Rabelais was the first French writer I read in old French, and it gave you the same feeling as watching speed chess being played in the underground cafés at six in the morning after a night out swilling plonk in the Left Bank. Rabelais led to Villon, and they both led to the troubadours and the low Latin vulgar poets and that brought you somehow to the mystical latin saved by Rémy de Gourmont, and the endless questions and enigmas posed by pilgrims and vagabonds appearing in these lost texts.
I took to Rabelais right away because he loved drink and good food, because the monks wanted to kill him, because he was doctor and lawyer and vagabond, and pissed on the hypocrites and the sophists, but most of all because he took on the academy at risk of his life. But more than that, he could string a good tale together, and he made me realize that I had no interest whatsoever in the tamed beast known as literature, but only in finding more men, dead or alive, who could spin yarns and take the piss out of the true believers and the pedants and drink and eat to the wee hours.

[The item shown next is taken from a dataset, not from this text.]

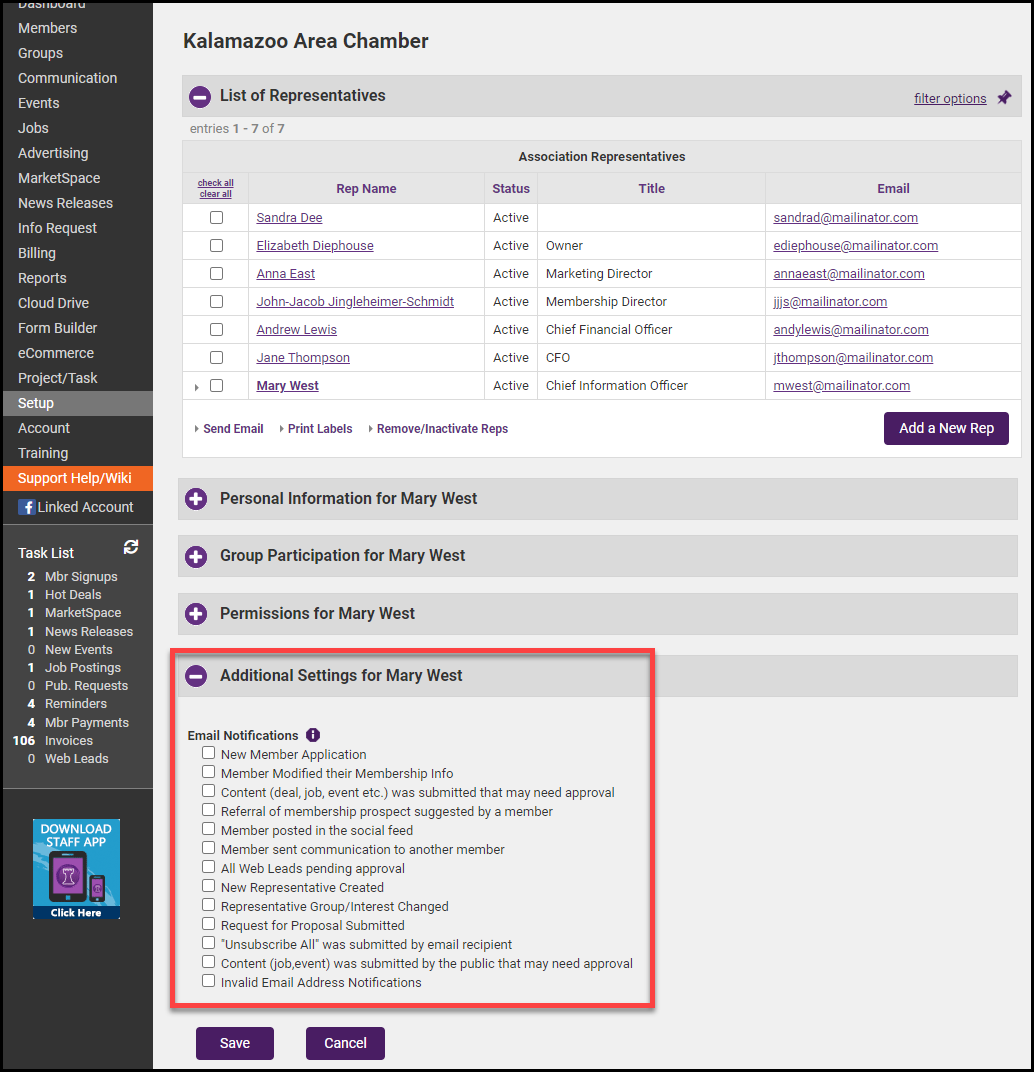
Task: Expand Personal Information for Mary West
Action: [196, 499]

Even his birthdate is controversial, although there is some record of cattle being slaughtered as he unceremoniously fell out of his mother’s womb, which would make it Mardi Gras, in the year 1494.

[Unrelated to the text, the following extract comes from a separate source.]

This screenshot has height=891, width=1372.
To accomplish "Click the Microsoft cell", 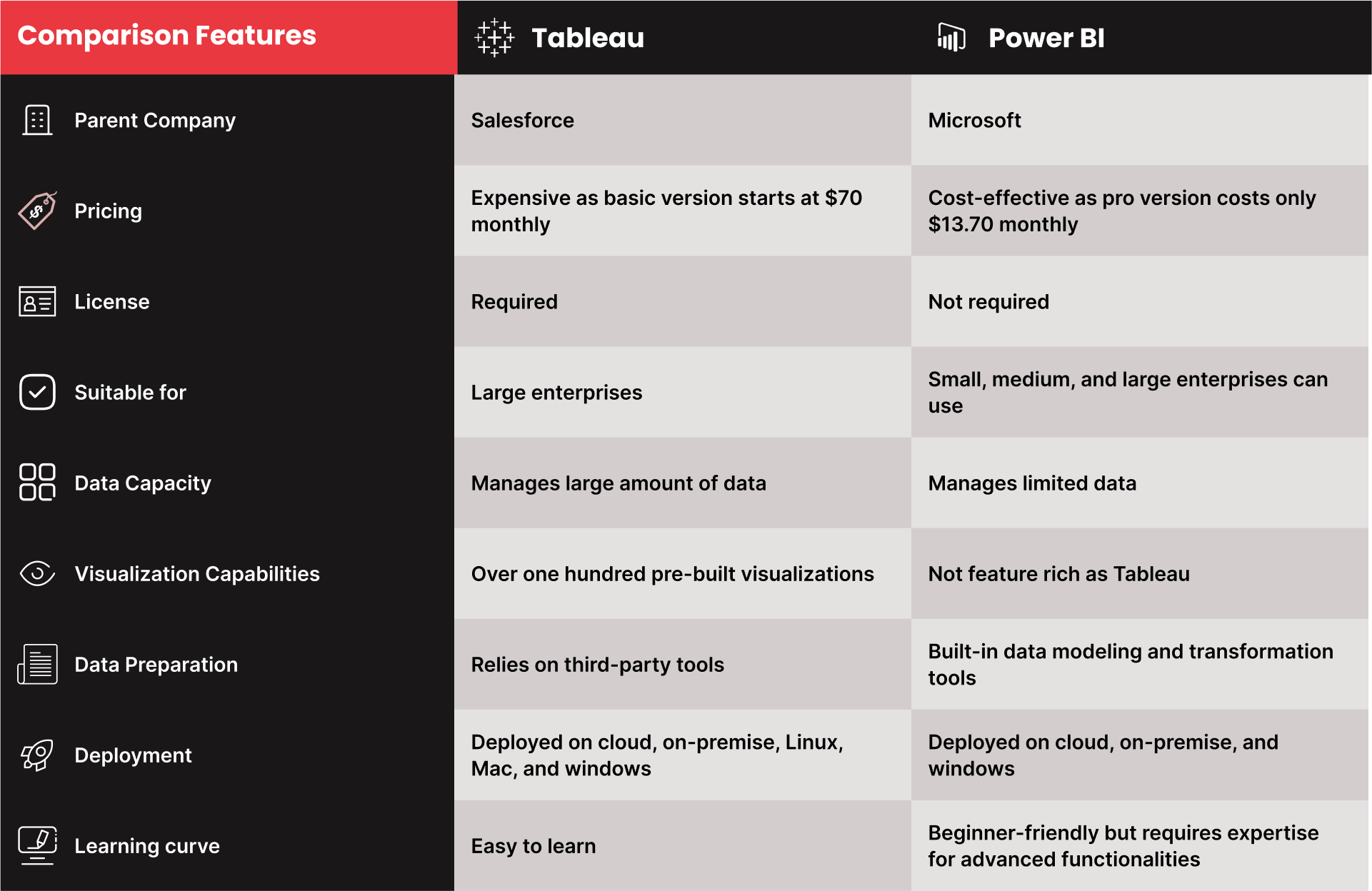I will pos(1140,120).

Here is the author’s Notice to the Reader in La Vie treshorificque du grand Gargantua which is an invitation to dine at the table of a bande d’ivrognes, nothing more, or less:
Amis lectuers qui ce livre lisez
Despouillez vous de toute affection
Et le lisant ne vous scandalisez
Il ne continet mal ne infection.
Vray est qu’icy peu de perfection
Vous apprendrez, si non en cas de rire :
Aultre argument ne peut mon cueur elire
Voyant le dueil, qui vous mine et consomme,
Mieulx est de risque de larmes escripre.